DATA PROVIDED
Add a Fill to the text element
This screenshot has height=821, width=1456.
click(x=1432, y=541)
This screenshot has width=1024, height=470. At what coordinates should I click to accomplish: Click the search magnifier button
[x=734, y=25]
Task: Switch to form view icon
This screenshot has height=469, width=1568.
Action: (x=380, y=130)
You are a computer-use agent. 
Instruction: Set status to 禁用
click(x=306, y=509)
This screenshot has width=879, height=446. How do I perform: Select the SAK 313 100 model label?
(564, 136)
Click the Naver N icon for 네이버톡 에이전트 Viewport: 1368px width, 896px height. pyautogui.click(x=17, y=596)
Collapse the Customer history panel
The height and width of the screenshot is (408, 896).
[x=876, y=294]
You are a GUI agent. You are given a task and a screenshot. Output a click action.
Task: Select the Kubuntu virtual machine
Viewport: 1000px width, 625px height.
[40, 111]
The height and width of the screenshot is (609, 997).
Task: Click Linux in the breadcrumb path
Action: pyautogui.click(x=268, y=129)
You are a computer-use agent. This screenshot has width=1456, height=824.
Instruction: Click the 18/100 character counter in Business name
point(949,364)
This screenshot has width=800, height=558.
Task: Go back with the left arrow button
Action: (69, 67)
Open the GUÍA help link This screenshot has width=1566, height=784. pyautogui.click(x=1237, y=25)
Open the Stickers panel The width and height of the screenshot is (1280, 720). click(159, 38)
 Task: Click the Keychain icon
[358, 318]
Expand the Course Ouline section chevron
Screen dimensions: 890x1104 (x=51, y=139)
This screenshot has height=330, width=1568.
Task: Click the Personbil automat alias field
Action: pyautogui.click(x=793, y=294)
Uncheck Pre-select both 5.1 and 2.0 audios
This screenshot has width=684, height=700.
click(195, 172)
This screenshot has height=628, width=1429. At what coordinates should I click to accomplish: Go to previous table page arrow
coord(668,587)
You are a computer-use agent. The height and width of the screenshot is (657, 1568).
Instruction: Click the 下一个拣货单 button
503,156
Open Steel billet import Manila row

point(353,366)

WORK INSTRUCTION
Print each record word for word.

ANSWER TO THIS EXERCISE
Add a Fill to the text element
This screenshot has height=821, width=1456.
click(x=1432, y=541)
This screenshot has width=1024, height=470. At what coordinates should I click to accomplish: Click the search magnifier button
[x=734, y=25]
Task: Switch to form view icon
This screenshot has height=469, width=1568.
Action: (x=380, y=130)
You are a computer-use agent. 
Instruction: Set status to 禁用
click(x=306, y=509)
This screenshot has width=879, height=446. How do I perform: Select the SAK 313 100 model label?
(564, 136)
Click the Naver N icon for 네이버톡 에이전트 Viewport: 1368px width, 896px height. pyautogui.click(x=17, y=596)
Collapse the Customer history panel
The height and width of the screenshot is (408, 896).
[x=876, y=294]
You are a GUI agent. You are given a task and a screenshot. Output a click action.
Task: Select the Kubuntu virtual machine
Viewport: 1000px width, 625px height.
[40, 111]
The height and width of the screenshot is (609, 997).
Task: Click Linux in the breadcrumb path
Action: pyautogui.click(x=268, y=129)
You are a computer-use agent. This screenshot has width=1456, height=824.
Instruction: Click the 18/100 character counter in Business name
point(949,364)
This screenshot has width=800, height=558.
Task: Go back with the left arrow button
Action: (69, 67)
Open the GUÍA help link This screenshot has width=1566, height=784. pyautogui.click(x=1237, y=25)
Open the Stickers panel The width and height of the screenshot is (1280, 720). click(159, 38)
 Task: Click the Keychain icon
[358, 318]
Expand the Course Ouline section chevron
Screen dimensions: 890x1104 (x=51, y=139)
This screenshot has height=330, width=1568.
Task: Click the Personbil automat alias field
Action: pyautogui.click(x=793, y=294)
Uncheck Pre-select both 5.1 and 2.0 audios
This screenshot has width=684, height=700.
click(195, 172)
This screenshot has height=628, width=1429. At what coordinates should I click to accomplish: Go to previous table page arrow
coord(668,587)
You are a computer-use agent. The height and width of the screenshot is (657, 1568).
Instruction: Click the 下一个拣货单 button
503,156
Open Steel billet import Manila row

point(353,366)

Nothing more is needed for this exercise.